>> start
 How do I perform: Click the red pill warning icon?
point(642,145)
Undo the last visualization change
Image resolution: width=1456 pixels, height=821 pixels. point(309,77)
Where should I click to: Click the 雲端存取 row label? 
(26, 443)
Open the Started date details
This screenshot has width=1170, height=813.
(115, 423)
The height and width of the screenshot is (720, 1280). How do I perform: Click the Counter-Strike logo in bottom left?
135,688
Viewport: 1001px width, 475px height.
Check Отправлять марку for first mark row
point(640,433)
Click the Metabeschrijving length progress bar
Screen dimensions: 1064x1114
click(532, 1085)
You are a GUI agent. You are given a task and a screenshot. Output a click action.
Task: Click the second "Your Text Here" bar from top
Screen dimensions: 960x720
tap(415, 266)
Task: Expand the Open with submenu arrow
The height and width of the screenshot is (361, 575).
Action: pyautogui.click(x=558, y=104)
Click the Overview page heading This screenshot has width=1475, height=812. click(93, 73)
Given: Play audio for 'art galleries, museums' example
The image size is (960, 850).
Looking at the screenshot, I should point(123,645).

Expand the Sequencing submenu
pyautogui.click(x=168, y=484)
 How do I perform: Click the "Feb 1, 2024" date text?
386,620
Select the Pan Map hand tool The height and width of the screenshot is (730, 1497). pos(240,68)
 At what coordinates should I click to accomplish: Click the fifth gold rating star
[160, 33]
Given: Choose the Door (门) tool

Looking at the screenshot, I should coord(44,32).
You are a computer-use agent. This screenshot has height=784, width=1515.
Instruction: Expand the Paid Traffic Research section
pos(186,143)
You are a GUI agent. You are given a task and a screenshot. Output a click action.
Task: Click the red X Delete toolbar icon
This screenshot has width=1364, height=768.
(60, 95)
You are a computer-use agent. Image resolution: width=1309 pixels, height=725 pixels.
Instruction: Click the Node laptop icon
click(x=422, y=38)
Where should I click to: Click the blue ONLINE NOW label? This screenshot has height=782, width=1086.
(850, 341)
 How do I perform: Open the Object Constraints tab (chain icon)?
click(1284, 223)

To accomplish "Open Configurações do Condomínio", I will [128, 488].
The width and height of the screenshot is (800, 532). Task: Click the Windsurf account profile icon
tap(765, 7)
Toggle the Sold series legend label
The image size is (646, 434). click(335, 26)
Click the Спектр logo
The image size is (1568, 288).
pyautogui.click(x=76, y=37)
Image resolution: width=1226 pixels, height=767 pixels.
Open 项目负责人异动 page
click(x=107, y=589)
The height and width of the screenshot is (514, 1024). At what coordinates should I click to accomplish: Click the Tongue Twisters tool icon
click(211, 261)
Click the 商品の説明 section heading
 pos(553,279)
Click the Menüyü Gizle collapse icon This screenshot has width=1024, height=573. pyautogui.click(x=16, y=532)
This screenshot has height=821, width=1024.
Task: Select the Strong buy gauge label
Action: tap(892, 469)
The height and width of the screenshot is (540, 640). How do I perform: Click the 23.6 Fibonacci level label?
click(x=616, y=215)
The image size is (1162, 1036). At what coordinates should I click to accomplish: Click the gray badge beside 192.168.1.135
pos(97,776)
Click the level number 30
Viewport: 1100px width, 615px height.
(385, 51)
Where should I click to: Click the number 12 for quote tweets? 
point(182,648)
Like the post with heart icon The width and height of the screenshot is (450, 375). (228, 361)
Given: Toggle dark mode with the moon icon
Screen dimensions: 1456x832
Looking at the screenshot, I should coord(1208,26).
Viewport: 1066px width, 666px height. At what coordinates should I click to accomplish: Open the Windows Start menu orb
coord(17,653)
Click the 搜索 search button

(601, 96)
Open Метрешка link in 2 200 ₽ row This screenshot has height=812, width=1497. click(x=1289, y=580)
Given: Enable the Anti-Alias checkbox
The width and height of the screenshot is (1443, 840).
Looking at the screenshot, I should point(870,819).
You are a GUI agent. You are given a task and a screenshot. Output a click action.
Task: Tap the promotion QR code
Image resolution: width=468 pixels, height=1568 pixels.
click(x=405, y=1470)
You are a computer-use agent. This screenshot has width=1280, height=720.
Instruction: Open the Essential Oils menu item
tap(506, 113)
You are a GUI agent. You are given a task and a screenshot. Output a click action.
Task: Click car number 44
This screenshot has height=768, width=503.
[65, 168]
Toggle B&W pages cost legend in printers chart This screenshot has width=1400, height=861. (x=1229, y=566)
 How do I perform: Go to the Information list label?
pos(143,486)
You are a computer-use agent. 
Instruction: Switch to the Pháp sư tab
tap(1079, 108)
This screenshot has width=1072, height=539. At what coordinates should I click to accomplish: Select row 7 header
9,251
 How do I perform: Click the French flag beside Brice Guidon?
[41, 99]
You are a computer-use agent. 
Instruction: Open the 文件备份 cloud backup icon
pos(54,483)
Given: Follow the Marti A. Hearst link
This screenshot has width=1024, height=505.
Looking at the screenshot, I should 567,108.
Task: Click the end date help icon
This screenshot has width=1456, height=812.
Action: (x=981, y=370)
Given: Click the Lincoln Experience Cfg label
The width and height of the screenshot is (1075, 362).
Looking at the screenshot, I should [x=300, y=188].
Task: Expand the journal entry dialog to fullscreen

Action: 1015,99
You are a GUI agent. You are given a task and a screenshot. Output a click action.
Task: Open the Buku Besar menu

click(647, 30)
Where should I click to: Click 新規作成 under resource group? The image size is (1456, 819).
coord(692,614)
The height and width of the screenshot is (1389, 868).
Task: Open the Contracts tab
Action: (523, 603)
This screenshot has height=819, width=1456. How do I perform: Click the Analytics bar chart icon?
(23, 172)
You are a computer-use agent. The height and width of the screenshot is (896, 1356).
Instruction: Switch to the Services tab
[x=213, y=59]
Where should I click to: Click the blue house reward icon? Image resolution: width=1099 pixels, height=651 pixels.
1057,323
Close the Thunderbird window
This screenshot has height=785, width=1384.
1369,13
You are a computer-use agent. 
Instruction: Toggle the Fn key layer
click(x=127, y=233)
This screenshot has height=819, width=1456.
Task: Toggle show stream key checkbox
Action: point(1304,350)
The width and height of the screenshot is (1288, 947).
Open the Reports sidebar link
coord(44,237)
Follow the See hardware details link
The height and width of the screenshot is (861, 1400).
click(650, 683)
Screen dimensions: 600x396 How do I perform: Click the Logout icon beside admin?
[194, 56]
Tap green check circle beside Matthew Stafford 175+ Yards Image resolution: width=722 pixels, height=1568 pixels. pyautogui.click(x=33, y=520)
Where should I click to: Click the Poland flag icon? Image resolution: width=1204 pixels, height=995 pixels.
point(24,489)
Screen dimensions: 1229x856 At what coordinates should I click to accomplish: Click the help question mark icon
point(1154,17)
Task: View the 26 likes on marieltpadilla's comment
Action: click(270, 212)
>> end
_TASK DETAILS_
Write out all of the data above again, substituting "Polish flag icon" for "Poland flag icon" and leaving everything else unchanged.

_EXERCISE OUTPUT_
 How do I perform: Click the red pill warning icon?
point(642,145)
Undo the last visualization change
Image resolution: width=1456 pixels, height=821 pixels. point(309,77)
Where should I click to: Click the 雲端存取 row label? 
(26, 443)
Open the Started date details
This screenshot has width=1170, height=813.
(115, 423)
The height and width of the screenshot is (720, 1280). How do I perform: Click the Counter-Strike logo in bottom left?
135,688
Viewport: 1001px width, 475px height.
Check Отправлять марку for first mark row
point(640,433)
Click the Metabeschrijving length progress bar
Screen dimensions: 1064x1114
click(532, 1085)
You are a GUI agent. You are given a task and a screenshot. Output a click action.
Task: Click the second "Your Text Here" bar from top
Screen dimensions: 960x720
tap(415, 266)
Task: Expand the Open with submenu arrow
The height and width of the screenshot is (361, 575).
Action: pyautogui.click(x=558, y=104)
Click the Overview page heading This screenshot has width=1475, height=812. click(93, 73)
Given: Play audio for 'art galleries, museums' example
The image size is (960, 850).
Looking at the screenshot, I should point(123,645).

Expand the Sequencing submenu
pyautogui.click(x=168, y=484)
 How do I perform: Click the "Feb 1, 2024" date text?
386,620
Select the Pan Map hand tool The height and width of the screenshot is (730, 1497). pos(240,68)
 At what coordinates should I click to accomplish: Click the fifth gold rating star
[160, 33]
Given: Choose the Door (门) tool

Looking at the screenshot, I should coord(44,32).
You are a computer-use agent. This screenshot has height=784, width=1515.
Instruction: Expand the Paid Traffic Research section
pos(186,143)
You are a GUI agent. You are given a task and a screenshot. Output a click action.
Task: Click the red X Delete toolbar icon
This screenshot has width=1364, height=768.
(60, 95)
You are a computer-use agent. Image resolution: width=1309 pixels, height=725 pixels.
Instruction: Click the Node laptop icon
click(x=422, y=38)
Where should I click to: Click the blue ONLINE NOW label? This screenshot has height=782, width=1086.
(850, 341)
 How do I perform: Open the Object Constraints tab (chain icon)?
click(1284, 223)

To accomplish "Open Configurações do Condomínio", I will [128, 488].
The width and height of the screenshot is (800, 532). Task: Click the Windsurf account profile icon
tap(765, 7)
Toggle the Sold series legend label
The image size is (646, 434). click(335, 26)
Click the Спектр logo
The image size is (1568, 288).
pyautogui.click(x=76, y=37)
Image resolution: width=1226 pixels, height=767 pixels.
Open 项目负责人异动 page
click(x=107, y=589)
The height and width of the screenshot is (514, 1024). At what coordinates should I click to accomplish: Click the Tongue Twisters tool icon
click(211, 261)
Click the 商品の説明 section heading
 pos(553,279)
Click the Menüyü Gizle collapse icon This screenshot has width=1024, height=573. pyautogui.click(x=16, y=532)
This screenshot has height=821, width=1024.
Task: Select the Strong buy gauge label
Action: tap(892, 469)
The height and width of the screenshot is (540, 640). How do I perform: Click the 23.6 Fibonacci level label?
click(x=616, y=215)
The image size is (1162, 1036). At what coordinates should I click to accomplish: Click the gray badge beside 192.168.1.135
pos(97,776)
Click the level number 30
Viewport: 1100px width, 615px height.
(385, 51)
Where should I click to: Click the number 12 for quote tweets? 
point(182,648)
Like the post with heart icon The width and height of the screenshot is (450, 375). (228, 361)
Given: Toggle dark mode with the moon icon
Screen dimensions: 1456x832
Looking at the screenshot, I should coord(1208,26).
Viewport: 1066px width, 666px height. At what coordinates should I click to accomplish: Open the Windows Start menu orb
coord(17,653)
Click the 搜索 search button

(601, 96)
Open Метрешка link in 2 200 ₽ row This screenshot has height=812, width=1497. click(x=1289, y=580)
Given: Enable the Anti-Alias checkbox
The width and height of the screenshot is (1443, 840).
Looking at the screenshot, I should point(870,819).
You are a GUI agent. You are given a task and a screenshot. Output a click action.
Task: Tap the promotion QR code
Image resolution: width=468 pixels, height=1568 pixels.
click(x=405, y=1470)
You are a computer-use agent. This screenshot has width=1280, height=720.
Instruction: Open the Essential Oils menu item
tap(506, 113)
You are a GUI agent. You are given a task and a screenshot. Output a click action.
Task: Click car number 44
This screenshot has height=768, width=503.
[65, 168]
Toggle B&W pages cost legend in printers chart This screenshot has width=1400, height=861. (x=1229, y=566)
 How do I perform: Go to the Information list label?
pos(143,486)
You are a computer-use agent. 
Instruction: Switch to the Pháp sư tab
tap(1079, 108)
This screenshot has width=1072, height=539. At what coordinates should I click to accomplish: Select row 7 header
9,251
 How do I perform: Click the French flag beside Brice Guidon?
[41, 99]
You are a computer-use agent. 
Instruction: Open the 文件备份 cloud backup icon
pos(54,483)
Given: Follow the Marti A. Hearst link
This screenshot has width=1024, height=505.
Looking at the screenshot, I should 567,108.
Task: Click the end date help icon
This screenshot has width=1456, height=812.
Action: (x=981, y=370)
Given: Click the Lincoln Experience Cfg label
The width and height of the screenshot is (1075, 362).
Looking at the screenshot, I should [x=300, y=188].
Task: Expand the journal entry dialog to fullscreen

Action: 1015,99
You are a GUI agent. You are given a task and a screenshot. Output a click action.
Task: Open the Buku Besar menu

click(647, 30)
Where should I click to: Click 新規作成 under resource group? The image size is (1456, 819).
coord(692,614)
The height and width of the screenshot is (1389, 868).
Task: Open the Contracts tab
Action: (523, 603)
This screenshot has height=819, width=1456. How do I perform: Click the Analytics bar chart icon?
(23, 172)
You are a computer-use agent. The height and width of the screenshot is (896, 1356).
Instruction: Switch to the Services tab
[x=213, y=59]
Where should I click to: Click the blue house reward icon? Image resolution: width=1099 pixels, height=651 pixels.
1057,323
Close the Thunderbird window
This screenshot has height=785, width=1384.
1369,13
You are a computer-use agent. 
Instruction: Toggle the Fn key layer
click(x=127, y=233)
This screenshot has height=819, width=1456.
Task: Toggle show stream key checkbox
Action: point(1304,350)
The width and height of the screenshot is (1288, 947).
Open the Reports sidebar link
coord(44,237)
Follow the See hardware details link
The height and width of the screenshot is (861, 1400).
click(650, 683)
Screen dimensions: 600x396 How do I perform: Click the Logout icon beside admin?
[194, 56]
Tap green check circle beside Matthew Stafford 175+ Yards Image resolution: width=722 pixels, height=1568 pixels. pyautogui.click(x=33, y=520)
Where should I click to: Click the Polish flag icon? Image resolution: width=1204 pixels, height=995 pixels.
point(24,489)
Screen dimensions: 1229x856 At what coordinates should I click to accomplish: Click the help question mark icon
point(1154,17)
Task: View the 26 likes on marieltpadilla's comment
Action: click(270, 212)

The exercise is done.